*Work to be completed*: Rewrite the lines from the one containing "Where should I click to: Enable" through the one containing "will [x=14, y=42].", inclusive, swapping "checkbox" for "tick box" and leaving everything else as it stands.

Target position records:
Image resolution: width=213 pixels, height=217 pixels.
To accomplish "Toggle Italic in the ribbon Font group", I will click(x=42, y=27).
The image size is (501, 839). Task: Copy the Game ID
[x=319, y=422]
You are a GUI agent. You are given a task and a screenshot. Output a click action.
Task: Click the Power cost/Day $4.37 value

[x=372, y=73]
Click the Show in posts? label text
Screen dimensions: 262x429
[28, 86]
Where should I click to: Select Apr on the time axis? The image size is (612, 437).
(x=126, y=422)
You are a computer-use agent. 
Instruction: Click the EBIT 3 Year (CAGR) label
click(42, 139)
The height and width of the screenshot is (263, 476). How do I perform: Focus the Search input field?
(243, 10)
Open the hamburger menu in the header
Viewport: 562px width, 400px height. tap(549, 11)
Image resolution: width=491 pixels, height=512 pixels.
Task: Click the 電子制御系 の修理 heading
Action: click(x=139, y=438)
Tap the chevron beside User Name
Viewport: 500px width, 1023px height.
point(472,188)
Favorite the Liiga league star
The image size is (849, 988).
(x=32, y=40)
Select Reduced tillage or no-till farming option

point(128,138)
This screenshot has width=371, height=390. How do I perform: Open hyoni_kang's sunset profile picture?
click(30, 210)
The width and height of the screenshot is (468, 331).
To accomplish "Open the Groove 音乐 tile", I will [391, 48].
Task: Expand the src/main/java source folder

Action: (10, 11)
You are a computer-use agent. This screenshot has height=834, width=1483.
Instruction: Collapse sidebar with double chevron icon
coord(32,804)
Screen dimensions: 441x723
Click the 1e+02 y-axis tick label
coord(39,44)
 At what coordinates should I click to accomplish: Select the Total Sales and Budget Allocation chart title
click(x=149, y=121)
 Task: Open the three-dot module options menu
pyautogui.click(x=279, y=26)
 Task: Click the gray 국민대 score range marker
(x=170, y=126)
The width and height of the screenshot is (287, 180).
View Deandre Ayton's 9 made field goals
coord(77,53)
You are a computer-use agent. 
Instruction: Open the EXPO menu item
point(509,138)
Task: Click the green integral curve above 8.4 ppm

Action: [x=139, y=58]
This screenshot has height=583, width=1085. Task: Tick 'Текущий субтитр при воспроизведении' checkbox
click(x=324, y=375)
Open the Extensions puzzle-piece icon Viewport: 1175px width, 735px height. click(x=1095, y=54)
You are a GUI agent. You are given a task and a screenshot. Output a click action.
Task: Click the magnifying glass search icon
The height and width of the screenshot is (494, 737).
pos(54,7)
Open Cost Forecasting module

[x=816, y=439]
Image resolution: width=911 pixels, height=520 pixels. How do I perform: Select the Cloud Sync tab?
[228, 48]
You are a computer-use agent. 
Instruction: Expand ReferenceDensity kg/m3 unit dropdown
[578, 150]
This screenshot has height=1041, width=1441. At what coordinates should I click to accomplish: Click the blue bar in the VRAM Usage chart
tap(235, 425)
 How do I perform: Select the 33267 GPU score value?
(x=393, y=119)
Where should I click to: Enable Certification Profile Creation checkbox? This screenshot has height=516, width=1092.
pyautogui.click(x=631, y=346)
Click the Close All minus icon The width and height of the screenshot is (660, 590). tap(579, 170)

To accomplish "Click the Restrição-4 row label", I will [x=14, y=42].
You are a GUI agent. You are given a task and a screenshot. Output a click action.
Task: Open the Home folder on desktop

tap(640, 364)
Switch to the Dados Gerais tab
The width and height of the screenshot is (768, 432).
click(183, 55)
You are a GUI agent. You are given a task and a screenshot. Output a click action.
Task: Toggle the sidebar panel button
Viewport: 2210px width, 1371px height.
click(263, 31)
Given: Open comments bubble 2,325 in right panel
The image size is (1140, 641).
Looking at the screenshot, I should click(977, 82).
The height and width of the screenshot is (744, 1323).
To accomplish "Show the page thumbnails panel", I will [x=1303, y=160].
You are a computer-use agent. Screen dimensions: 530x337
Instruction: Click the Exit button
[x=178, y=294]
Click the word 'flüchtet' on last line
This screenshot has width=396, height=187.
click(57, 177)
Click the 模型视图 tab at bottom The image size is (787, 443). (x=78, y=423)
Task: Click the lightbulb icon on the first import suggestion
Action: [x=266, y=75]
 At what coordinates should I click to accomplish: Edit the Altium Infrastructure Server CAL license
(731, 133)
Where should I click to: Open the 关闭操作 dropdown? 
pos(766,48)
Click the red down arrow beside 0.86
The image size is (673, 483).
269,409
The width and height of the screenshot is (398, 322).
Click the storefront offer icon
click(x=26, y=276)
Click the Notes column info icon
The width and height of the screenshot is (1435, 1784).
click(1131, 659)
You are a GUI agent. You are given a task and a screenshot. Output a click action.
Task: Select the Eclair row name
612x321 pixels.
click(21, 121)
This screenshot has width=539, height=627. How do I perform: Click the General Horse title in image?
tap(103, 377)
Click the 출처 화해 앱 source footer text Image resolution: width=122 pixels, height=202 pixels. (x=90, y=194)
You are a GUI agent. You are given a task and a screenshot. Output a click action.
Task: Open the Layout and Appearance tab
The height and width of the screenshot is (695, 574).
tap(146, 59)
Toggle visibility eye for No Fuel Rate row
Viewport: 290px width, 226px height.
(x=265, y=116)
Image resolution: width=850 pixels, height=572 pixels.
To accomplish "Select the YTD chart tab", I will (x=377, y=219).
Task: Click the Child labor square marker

*Answer to this exercise*:
Where should I click to: Enable Certification Profile Creation tick box? This screenshot has height=516, width=1092.
pyautogui.click(x=631, y=346)
Click the Close All minus icon The width and height of the screenshot is (660, 590). tap(579, 170)

To accomplish "Click the Restrição-4 row label", I will [x=14, y=42].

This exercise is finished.